Die Stadt Kiel kann Vorreiterin für andere deutsche Städte und Kommunen werden, indem die Altstadt in einem Pilotprojekt für autoarm erklärt wird. Durch verschiedene Maßnahmen wird es attraktiver, den Umweltverbund zu nutzen, um in die Stadt zu fahren. Außerdem wird die Aufenthaltsqualität innerhalb der Altstadt erhöht, Menschen können sich gefahrlos fortbewegen und haben genügend Platz für Begegnungen. Entgegen der oft verbreiteten Ansicht profitiert davon auch der Einzelhandel, wie Beispiele in Houten2 , Madrid3 und London4 zeigen. In London wurde festgestellt, dass Radfahrende und Fußgänger*innen monatlich 40% mehr Geld in Nachbarschaftsläden ausgeben als Autofahrer*innen. Sie kaufen zwar weniger ein, dafür aber häufiger.
Neben den Besucher*innen der Altstadt und dem Einzelhandel profitieren aber auch die Anwohner*innen. Kinder können ungefährdet auf der Straße spielen, die Lärmbelastung wird verringert und somit auch die Wohnqualität erhöht.
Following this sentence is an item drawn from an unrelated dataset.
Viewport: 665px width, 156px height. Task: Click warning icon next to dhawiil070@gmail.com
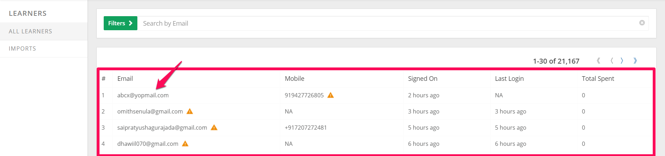(x=185, y=143)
Das Pilotprojekt gibt außerdem die Möglichkeit verschiedene Maßnahmen in einem verhältnismäßig kleinen Areal der Stadt auszuprobieren. Die gesammelten Erfahrungen und eine entsprechenden Evaluation können dann für andere Gebiete in Kiel und für eine mögliche Ausweitung des Quartiers genutzt werden.
Durch das Pilotprojekt hat die Stadt Kiel eine weitere Möglichkeit sich bundesweit für die Mobilitätswende zu positionieren und den Vorbildcharakter, den sie in vielen Bereichen bereits inne hat, weiter auszubauen. Die von der Ratsversammlung beschlossenen Maßnahmen des Masterplans Mobilität und Green City Plans benötigen den fruchtbaren Boden, um zu greifen. Dieser Boden wird mit einer autoarmen Altstadt weiter aufbereitet.